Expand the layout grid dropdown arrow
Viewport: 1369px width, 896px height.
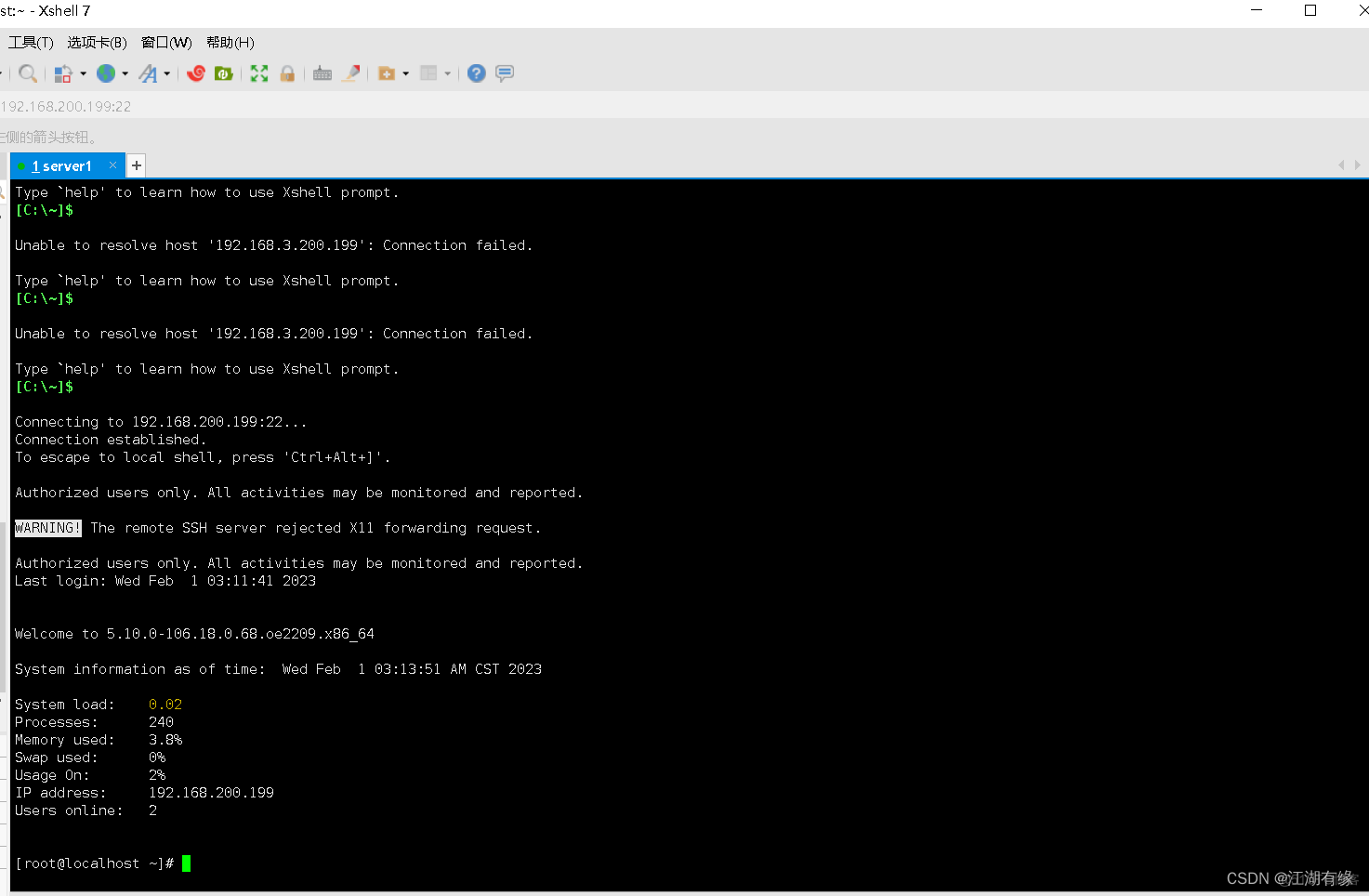[448, 73]

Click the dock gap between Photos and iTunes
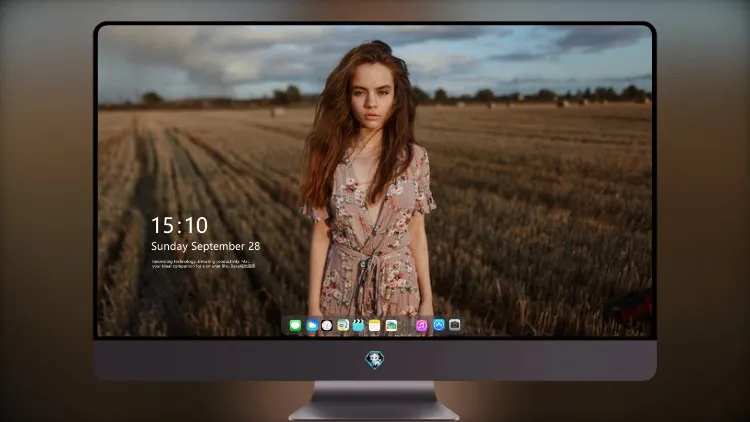pos(406,325)
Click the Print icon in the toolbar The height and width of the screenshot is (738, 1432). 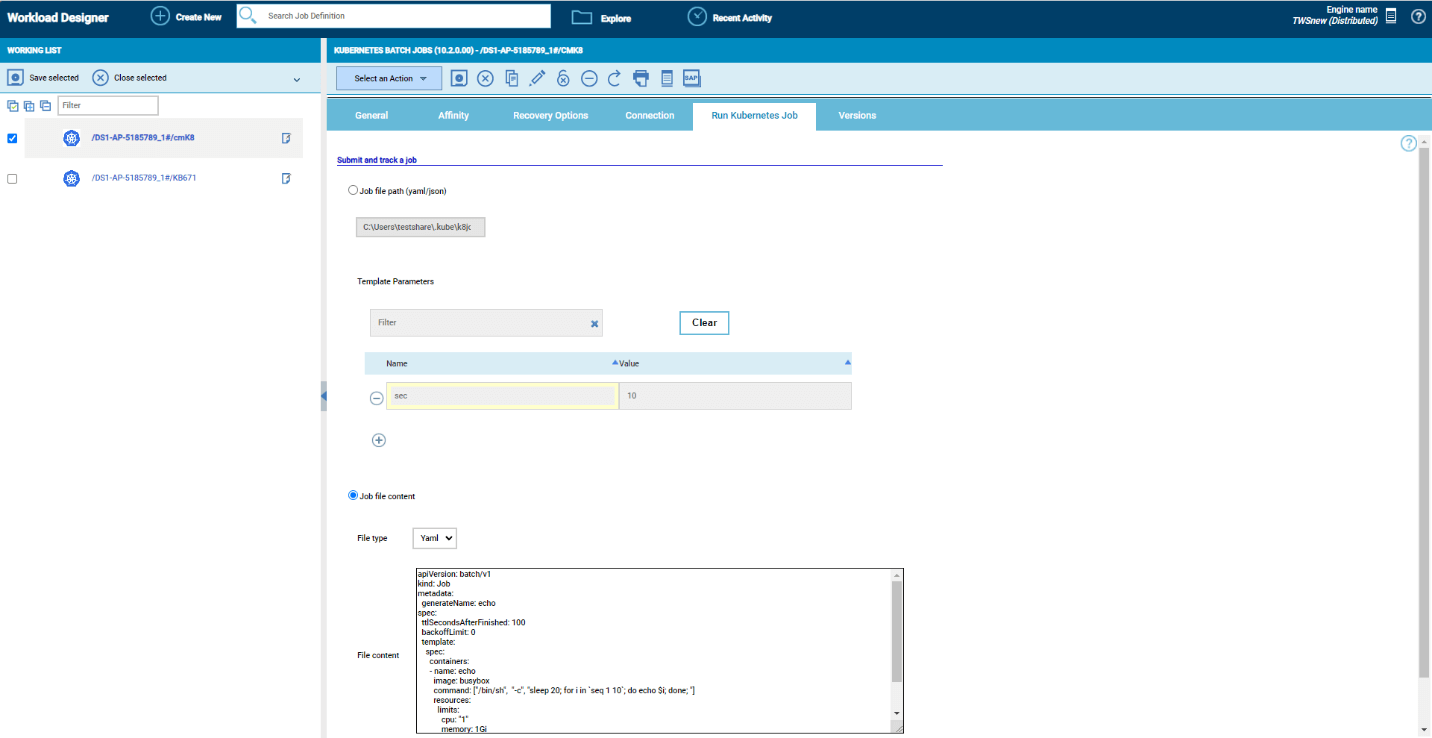(640, 77)
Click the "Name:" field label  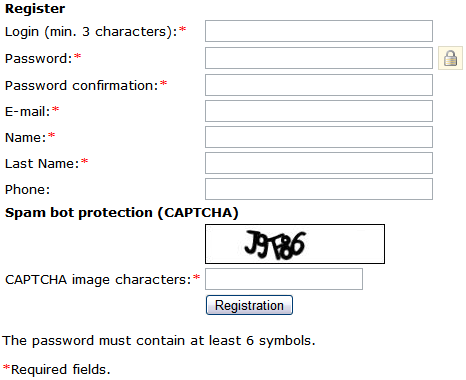26,138
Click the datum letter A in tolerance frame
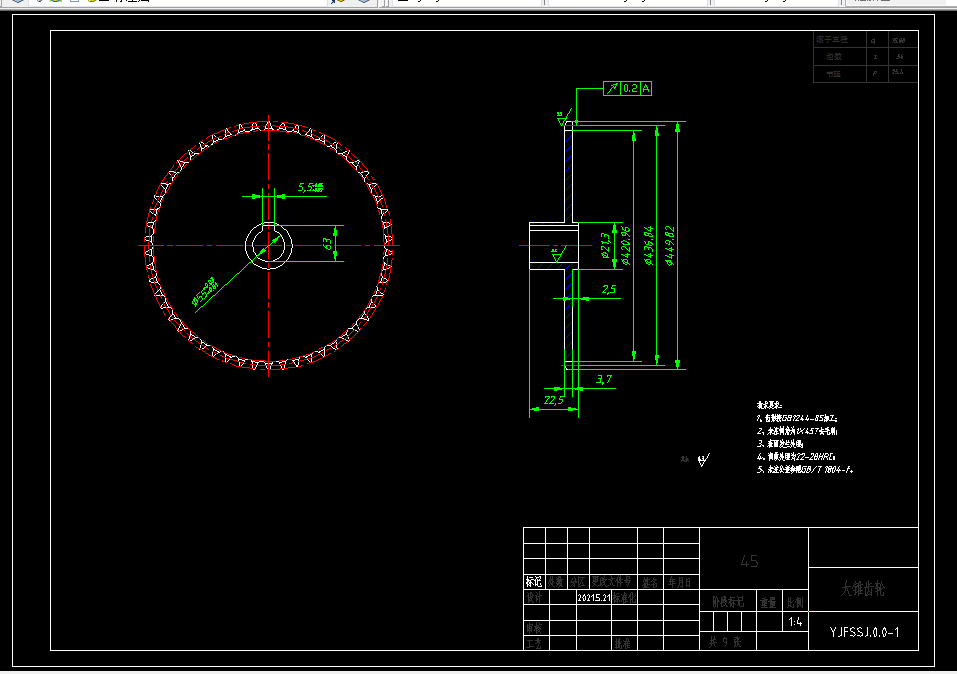957x674 pixels. pos(646,89)
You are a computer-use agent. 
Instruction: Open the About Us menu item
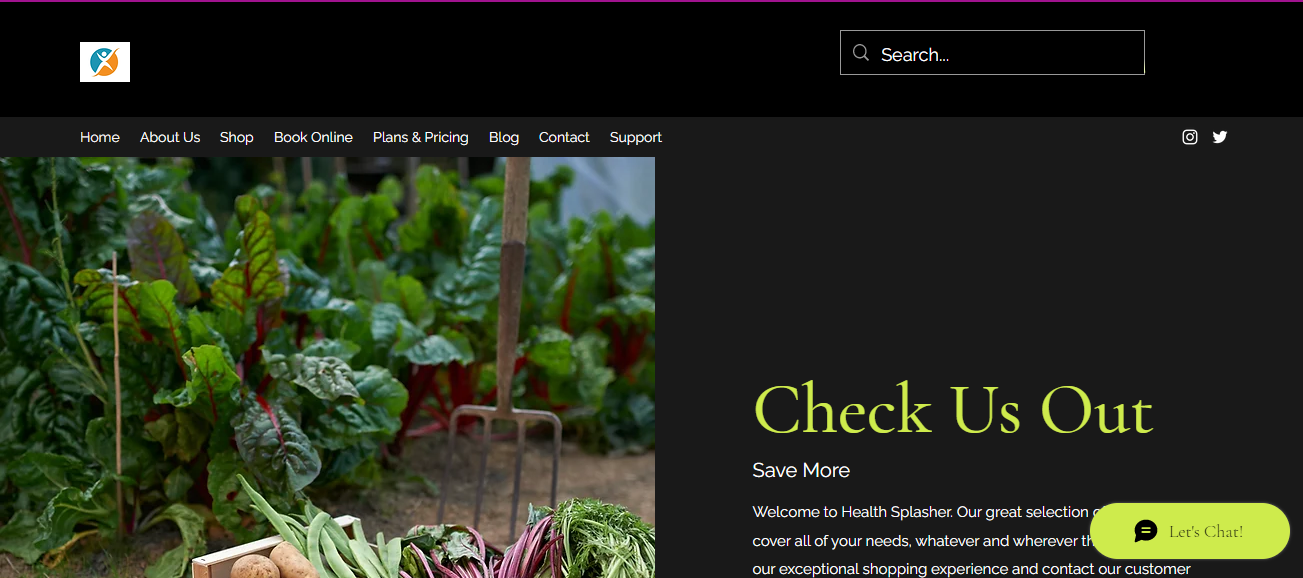tap(170, 137)
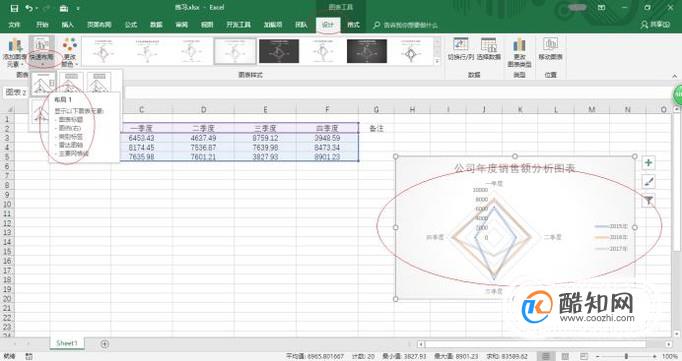Screen dimensions: 682x361
Task: Open the Change Colors palette
Action: click(70, 52)
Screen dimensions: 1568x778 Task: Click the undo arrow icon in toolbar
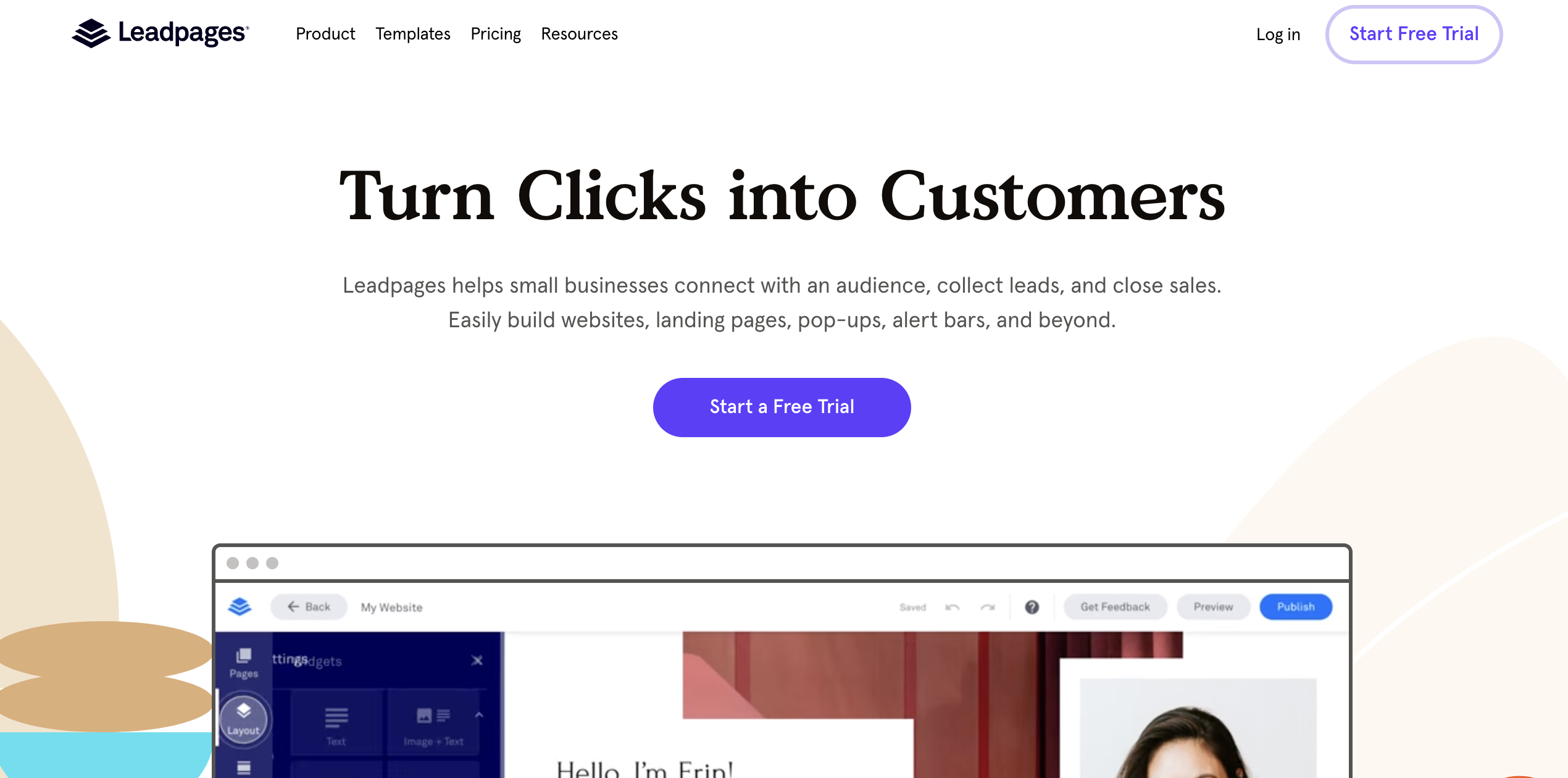pos(951,607)
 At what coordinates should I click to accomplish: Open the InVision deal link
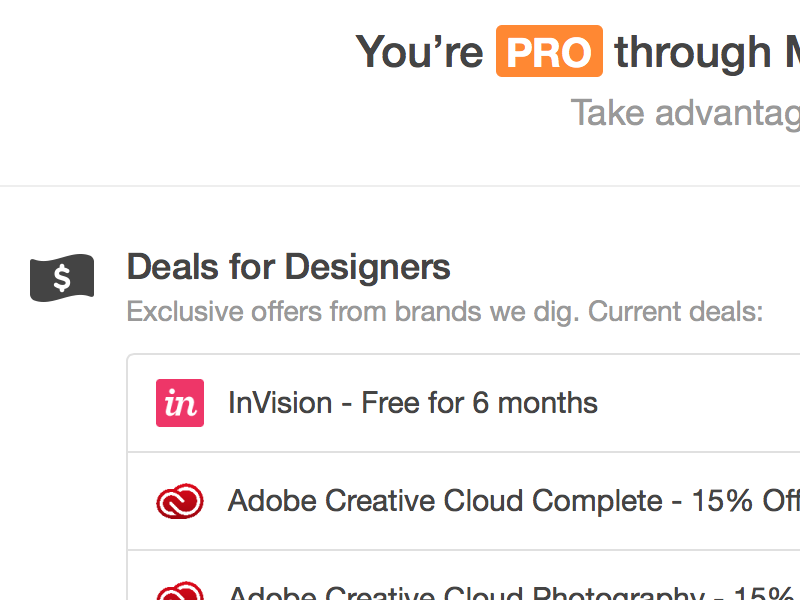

## ASSIGNMENT
Lines from the one containing "Instruction: Open the About Us menu item" through the end of the listing, both included, are to be restated exactly, and pictures are to be left out.

## YOUR RESPONSE
Instruction: Open the About Us menu item
tap(170, 137)
Screen dimensions: 682x361
Task: Open the Change Colors palette
Action: click(70, 52)
Screen dimensions: 1568x778 Task: Click the undo arrow icon in toolbar
pos(951,607)
 At what coordinates should I click to accomplish: Open the InVision deal link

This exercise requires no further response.